The interview room was small, and the administrative worker was friendly, and the questions were phrased with the careful warmth of someone trying to make people comfortable sharing things they probably shouldn't.

Juno sat across from her and answered everything, not because he had to but because he had already decided to before sitting down.

"Would you like to share the type of Aspect you received?"

'Here goes nothing.'

"Uh, I got one to do with my senses."

Her pen didn't stop, continuing to write the circles she had before. She was, clearly, doodling.

"And your Appraisal result?"

"Glorious."

A long pause now.

"That's," she began.

"Pretty cool," Juno said pleasantly.

She set her pen down. Reached into her desk drawer and produced a small Memory — glass-like, humming faintly when she held it. She set it on the desk between them.

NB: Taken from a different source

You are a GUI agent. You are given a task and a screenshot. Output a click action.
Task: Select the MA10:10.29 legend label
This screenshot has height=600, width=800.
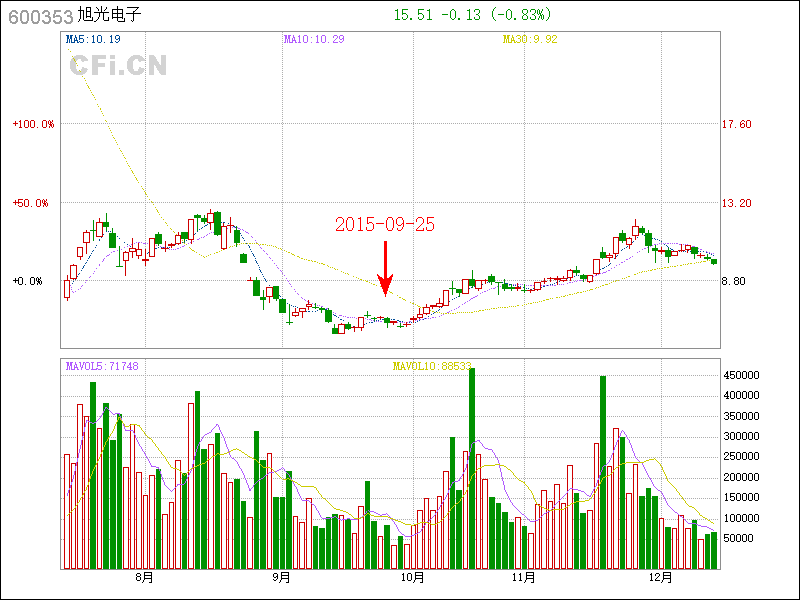pos(314,40)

"This confirms the truth of statements made in its presence. Standard protocol for exceptional claims. Any objection?"

"None at all."

She picked up her pen. "Please repeat what you said before. Word for word."

"My Aspect has to do with my senses, and my Appraisal result was Glorious."

When the Memory didn't respond at all, the woman started writing furiously without speaking. After a while, Juno grew bored and decided to finish the rest of the interview himself.

"Yeah, I also got a True Name."

The Memory did not ring.

She stared at it. Then at Juno. Then at the Memory again, as though giving it a moment to reconsider.

It did not reconsider.

"It's Sun Chaser. That's my True Name. I can write the runes out, too."

She wrote something down with slow and careful movements, her brain clearly doing something else entirely in the background. Soon afterwards, Juno had to write out his True Name and answer a couple more questions. But before long, the interview finished, and he was free to leave. Right as he was about to exit the room, the lady suddenly stood up and saluted him.

"Thank you for this, Sir Sun Chaser. I am sure you will become an elite force of Humanity."

Without saying anything, Juno just waved at the lady and left.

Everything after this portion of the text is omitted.